» **Task details**:
From the data below, repeat exactly the lines from the line with "Screenshot is 261x2576." to the line with "[WhatsApp] (235, 29)", both included.

━━━━━━━━━━

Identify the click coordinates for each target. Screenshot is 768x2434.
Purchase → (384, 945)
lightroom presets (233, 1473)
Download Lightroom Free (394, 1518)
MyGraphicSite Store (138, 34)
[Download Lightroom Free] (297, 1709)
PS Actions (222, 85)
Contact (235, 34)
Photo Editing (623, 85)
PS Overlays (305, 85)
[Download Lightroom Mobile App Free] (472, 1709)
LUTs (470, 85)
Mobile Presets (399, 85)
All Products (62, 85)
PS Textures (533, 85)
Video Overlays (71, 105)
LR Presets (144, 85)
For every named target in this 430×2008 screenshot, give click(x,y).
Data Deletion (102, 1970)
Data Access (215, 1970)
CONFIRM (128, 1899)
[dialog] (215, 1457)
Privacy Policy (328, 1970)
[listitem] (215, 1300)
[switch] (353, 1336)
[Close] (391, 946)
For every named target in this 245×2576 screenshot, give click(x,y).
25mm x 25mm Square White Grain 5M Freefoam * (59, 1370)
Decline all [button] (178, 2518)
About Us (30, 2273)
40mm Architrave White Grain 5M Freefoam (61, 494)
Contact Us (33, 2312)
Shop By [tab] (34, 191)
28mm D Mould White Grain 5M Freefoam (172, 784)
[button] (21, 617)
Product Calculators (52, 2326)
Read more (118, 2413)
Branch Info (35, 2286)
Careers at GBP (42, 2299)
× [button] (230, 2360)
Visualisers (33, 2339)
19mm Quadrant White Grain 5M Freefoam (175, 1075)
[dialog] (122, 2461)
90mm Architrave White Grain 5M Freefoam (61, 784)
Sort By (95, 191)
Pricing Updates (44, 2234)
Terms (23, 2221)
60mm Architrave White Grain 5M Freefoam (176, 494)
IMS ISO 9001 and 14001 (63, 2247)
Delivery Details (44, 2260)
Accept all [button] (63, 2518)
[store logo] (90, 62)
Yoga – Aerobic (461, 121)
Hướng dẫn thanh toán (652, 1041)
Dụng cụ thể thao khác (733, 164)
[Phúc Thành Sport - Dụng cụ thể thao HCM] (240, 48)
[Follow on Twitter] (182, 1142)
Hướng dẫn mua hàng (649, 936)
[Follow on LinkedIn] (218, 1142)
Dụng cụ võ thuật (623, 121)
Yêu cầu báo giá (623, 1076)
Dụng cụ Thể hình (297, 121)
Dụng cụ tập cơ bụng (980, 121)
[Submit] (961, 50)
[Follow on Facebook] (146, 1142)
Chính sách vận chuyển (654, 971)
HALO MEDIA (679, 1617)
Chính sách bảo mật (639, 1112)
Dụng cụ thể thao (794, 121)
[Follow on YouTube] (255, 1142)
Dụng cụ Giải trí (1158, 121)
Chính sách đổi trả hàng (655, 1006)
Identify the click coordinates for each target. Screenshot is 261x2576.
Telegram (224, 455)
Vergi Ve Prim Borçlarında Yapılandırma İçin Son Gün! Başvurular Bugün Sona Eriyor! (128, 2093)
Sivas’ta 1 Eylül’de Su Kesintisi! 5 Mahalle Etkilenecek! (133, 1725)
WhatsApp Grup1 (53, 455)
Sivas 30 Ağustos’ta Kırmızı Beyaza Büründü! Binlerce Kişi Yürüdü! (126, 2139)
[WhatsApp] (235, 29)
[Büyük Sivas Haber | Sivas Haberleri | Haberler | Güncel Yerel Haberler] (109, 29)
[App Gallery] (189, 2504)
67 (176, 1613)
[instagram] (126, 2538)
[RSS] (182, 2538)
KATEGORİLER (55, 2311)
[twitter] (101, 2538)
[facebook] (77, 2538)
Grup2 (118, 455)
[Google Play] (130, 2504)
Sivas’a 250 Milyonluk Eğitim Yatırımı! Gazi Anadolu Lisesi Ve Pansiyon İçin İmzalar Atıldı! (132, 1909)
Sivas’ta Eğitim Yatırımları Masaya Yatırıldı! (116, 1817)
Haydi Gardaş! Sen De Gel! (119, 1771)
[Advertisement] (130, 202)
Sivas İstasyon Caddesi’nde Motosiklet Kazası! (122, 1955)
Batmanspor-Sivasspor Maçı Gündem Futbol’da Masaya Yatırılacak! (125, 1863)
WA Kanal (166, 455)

━━━━━━━━━━

» **Answer to the problem**:
Identify the click coordinates for each target. Screenshot is 261x2576.
Telegram (224, 455)
Vergi Ve Prim Borçlarında Yapılandırma İçin Son Gün! Başvurular Bugün Sona Eriyor! (128, 2093)
Sivas’ta 1 Eylül’de Su Kesintisi! 5 Mahalle Etkilenecek! (133, 1725)
WhatsApp Grup1 (53, 455)
Sivas 30 Ağustos’ta Kırmızı Beyaza Büründü! Binlerce Kişi Yürüdü! (126, 2139)
[WhatsApp] (235, 29)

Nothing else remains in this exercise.